Évaluation de la qualité des fins de traitements en Orthopédie Dento-Faciale : Enquête interrégionale 2004

Objectifs :
Cette étude interrégionale se proposait de mesurer le taux de traitements d’orthopédie dento-faciale terminés avec ou sans contention, et présentant des critères de non-qualité* définis dans un référentiel spécifiquement élaboré. Elle visait également à étudier l’état bucco-dentaire des patients après traitement et à analyser certains facteurs liés à ces patients.

Méthode
Le référentiel médical utilisé a été construit à partir d’une revue de la littérature. Il comportait quinze critères de non-qualité* parmi lesquels six ont été sélectionnés et considérés comme majeurs. La présence d’au moins un de ces critères majeurs définissait un traitement de qualité insuffisante au sens de l’étude.
Cette enquête transversale a été réalisée à partir d’un sondage stratifié sur les populations orthodontiques des six régions participantes. Cette sélection a permis en 2003, l’examen par des chirurgiens-dentistes conseils enquêteurs, de 2132 patients après traitements d’ODF.

Résultats :
Une prise en charge pour contention avait été proposée pour 85,0% des patients. Les traitements d’ODF duraient en moyenne trois ans avec une prise en charge moyenne de 4,5 semestres. Cette durée et le nombre de semestres pris en charge dépendaient de l’âge en début de traitement ; plus un traitement débutait tôt, plus sa durée et le nombre de semestres pris en charge augmentaient.
Le taux interrégional de non-qualité* des traitements d’ODF terminés était de 31,7 % (± 1,9) et dans plus de 40 % de ces cas, on observait la présence de deux à quatre des critères majeurs du référentiel.

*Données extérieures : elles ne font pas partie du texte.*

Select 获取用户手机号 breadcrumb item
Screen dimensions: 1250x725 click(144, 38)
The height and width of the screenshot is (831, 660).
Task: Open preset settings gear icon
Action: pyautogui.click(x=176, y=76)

Ce taux était plus élevé chez les patients les plus âgés en fin de traitement, chez ceux dont la durée moyenne de traitement était la plus longue ainsi que chez ceux dont le nombre de semestres accordés était le plus important. Celui-ci dépendait également de la technique utilisée pour le traitement des pathologies.
Ainsi, les traitements avec extractions présentaient un taux de non-qualité* supérieur (41,1%) à ceux sans extraction (27,6%). Le taux de non-qualité* était plus élevé (39,0%) chez les patients n’ayant pas présenté de demande de contention que chez ceux avec contention (30,5%).
Des critères complémentaires du référentiel ont également été analysés. Cette analyse indiquait que plus d’un patient sur neuf présentait une non-concordance des milieux * incisifs et que chez près d’un patient sur quatre, on retrouvait des critères liés à la cinématique mandibulaire.
Enfin, il a été observé une bonne hygiène bucco-dentaire chez 82 % des enfants, parmi lesquels le taux de non-qualité* s’établissait à 29,5 %. Lorsque l’hygiène était insuffisante, ce taux de non-qualité s’élevait à 41,3%.

Conclusion :
Il a été mis en évidence que près d’un tiers des traitements terminés sont de qualité insuffisante. Ceci doit nécessairement attirer l’attention à la fois, sur les conséquences iatrogènes engendrées par certaines dysmorphies résiduelles et sur la justification de leurs coûts pour la société. Une large diffusion des résultats et une promotion du référentiel apparaissent donc indispensables.